Write out exactly every line from the one containing "Task: Open the Esquema menu" through the final line of the material below, both included. Pictures are to be skipped.
==== Entries shown ====
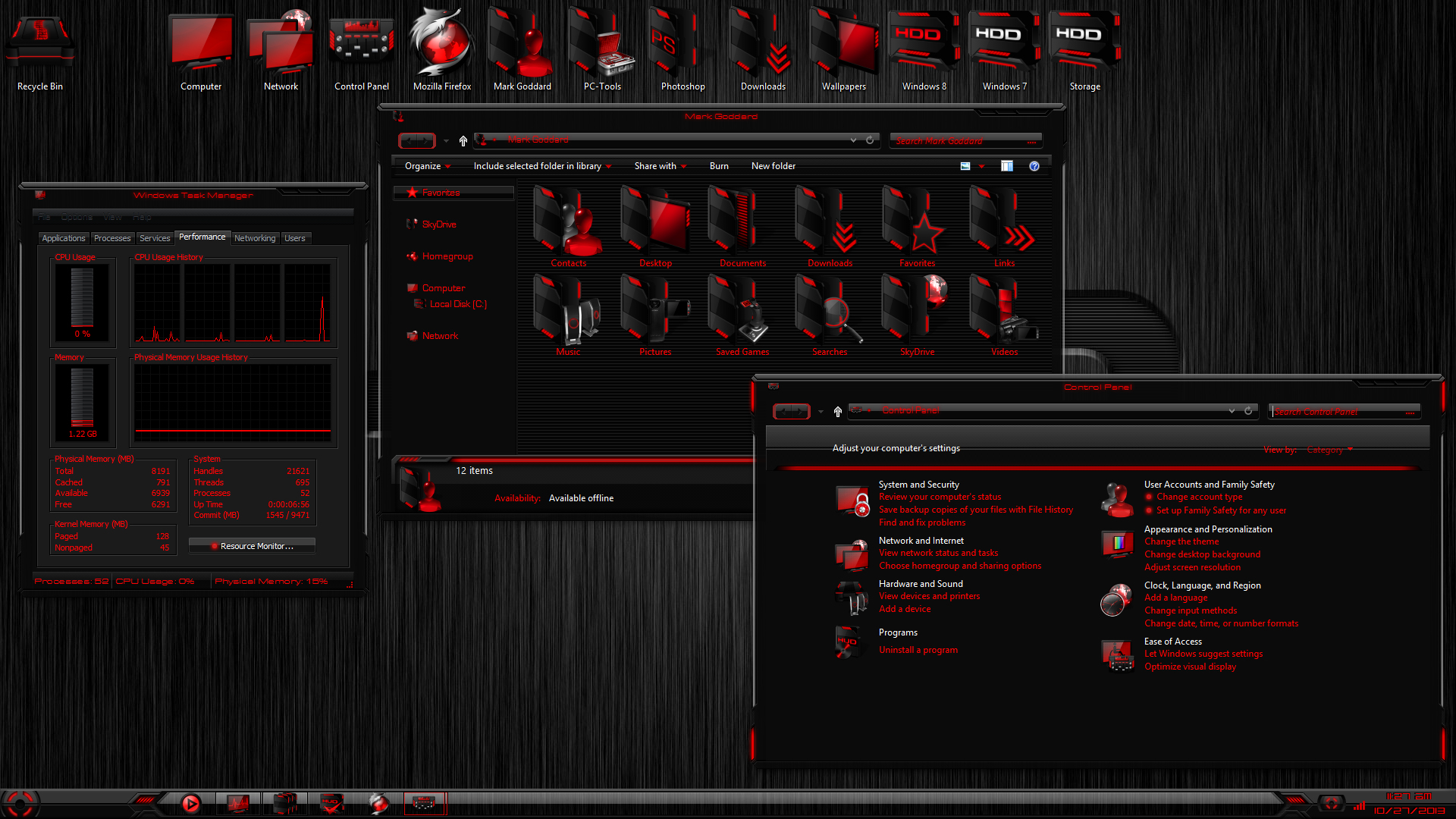Click the help question mark icon

(x=1034, y=166)
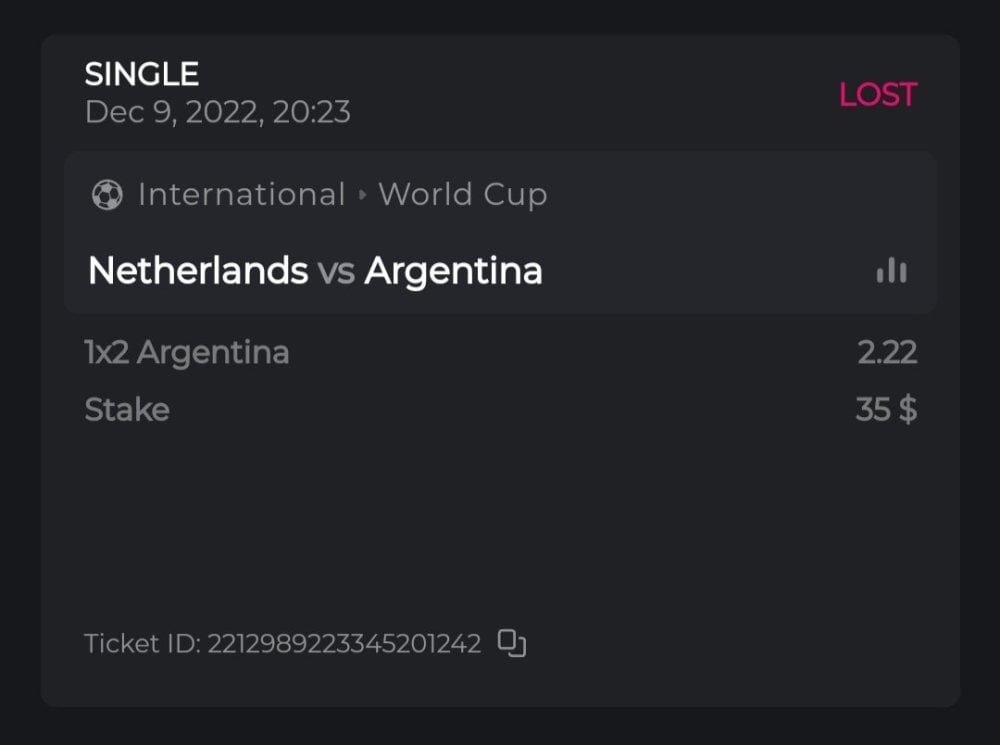Image resolution: width=1000 pixels, height=745 pixels.
Task: Click the Stake label
Action: 127,410
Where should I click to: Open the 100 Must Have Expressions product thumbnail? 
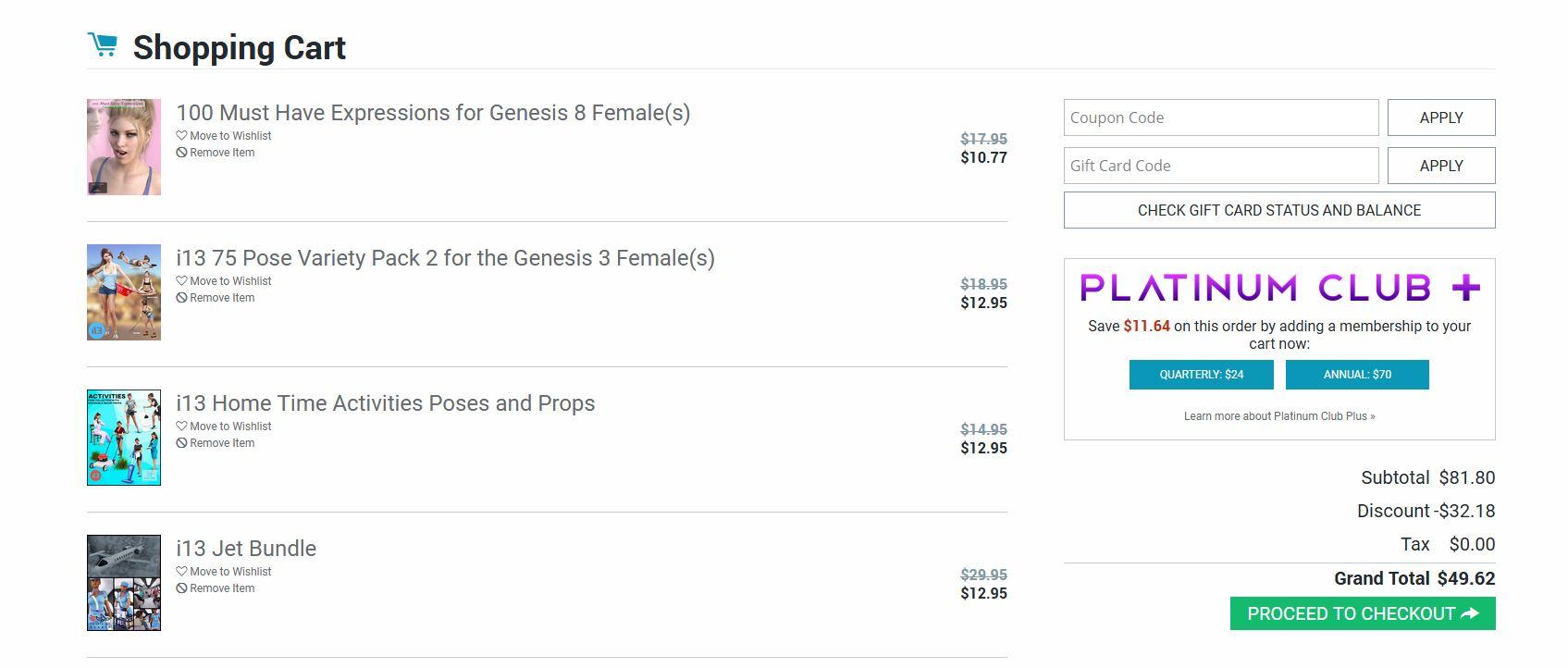tap(124, 147)
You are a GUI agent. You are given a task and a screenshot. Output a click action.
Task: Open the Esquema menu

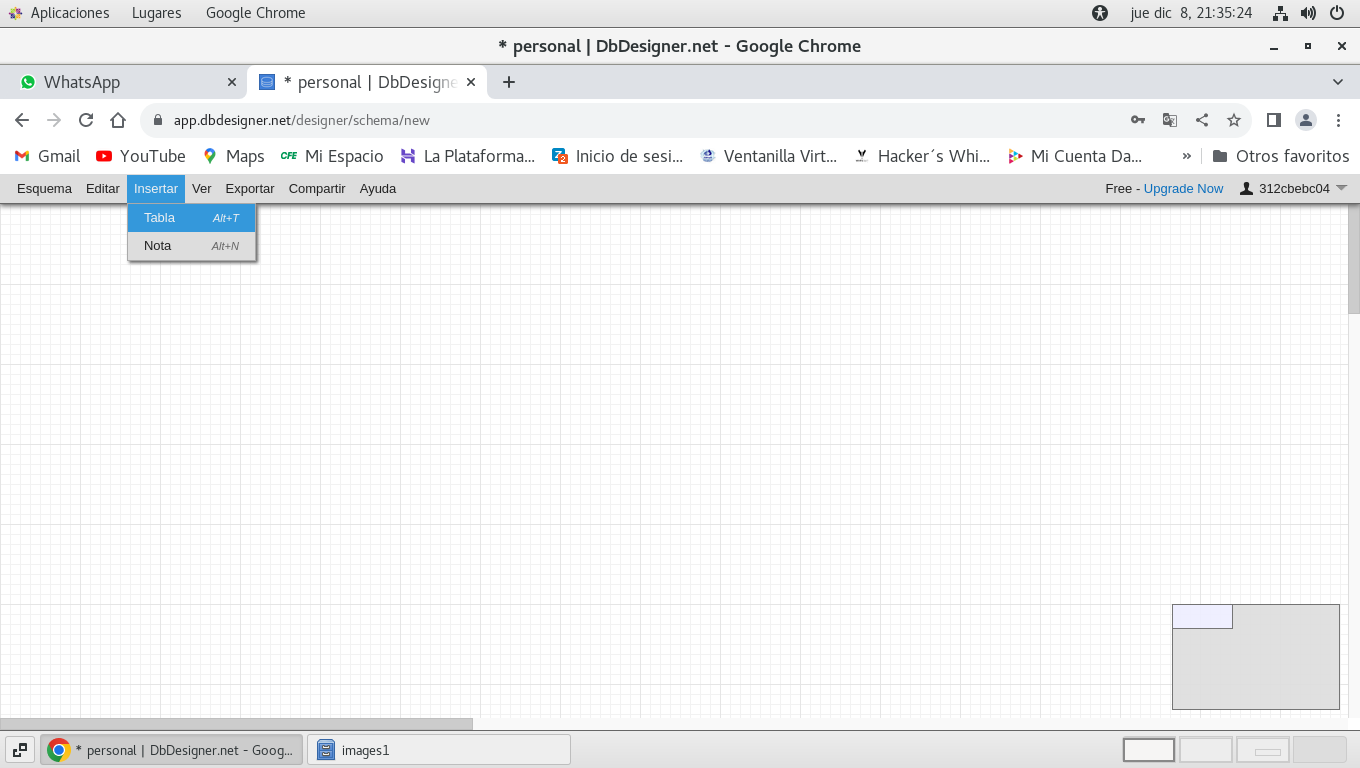coord(44,189)
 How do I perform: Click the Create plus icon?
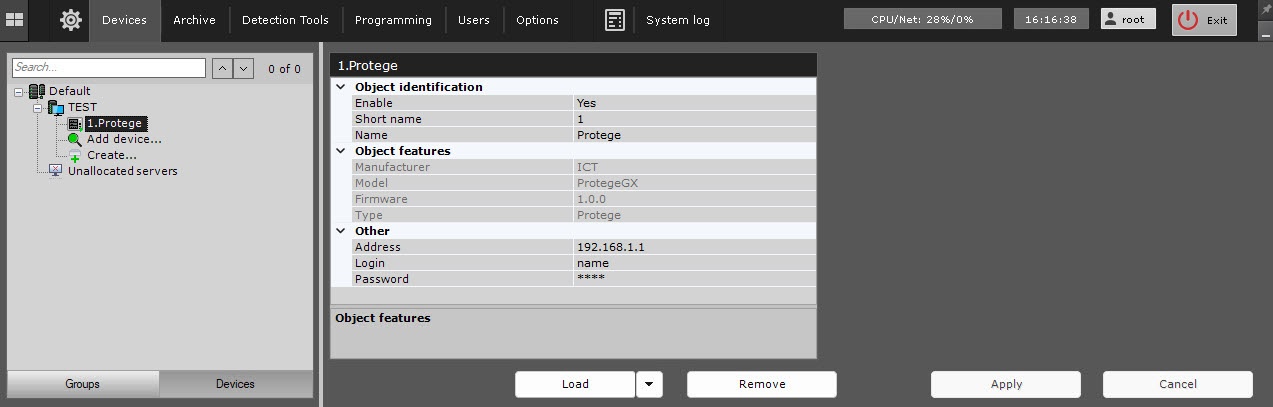[x=75, y=156]
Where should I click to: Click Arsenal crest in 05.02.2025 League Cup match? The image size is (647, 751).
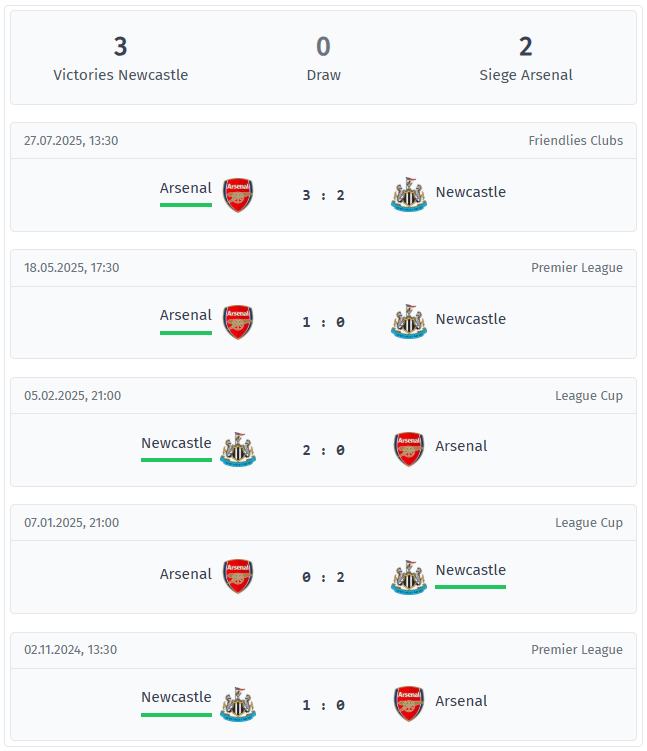click(x=408, y=449)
====
▶ **Exercise output**:
Task: Open the Esquema menu

coord(44,189)
 How do I perform: Click the Create plus icon?
[x=75, y=156]
Where should I click to: Click Arsenal crest in 05.02.2025 League Cup match? The image size is (647, 751).
click(x=408, y=449)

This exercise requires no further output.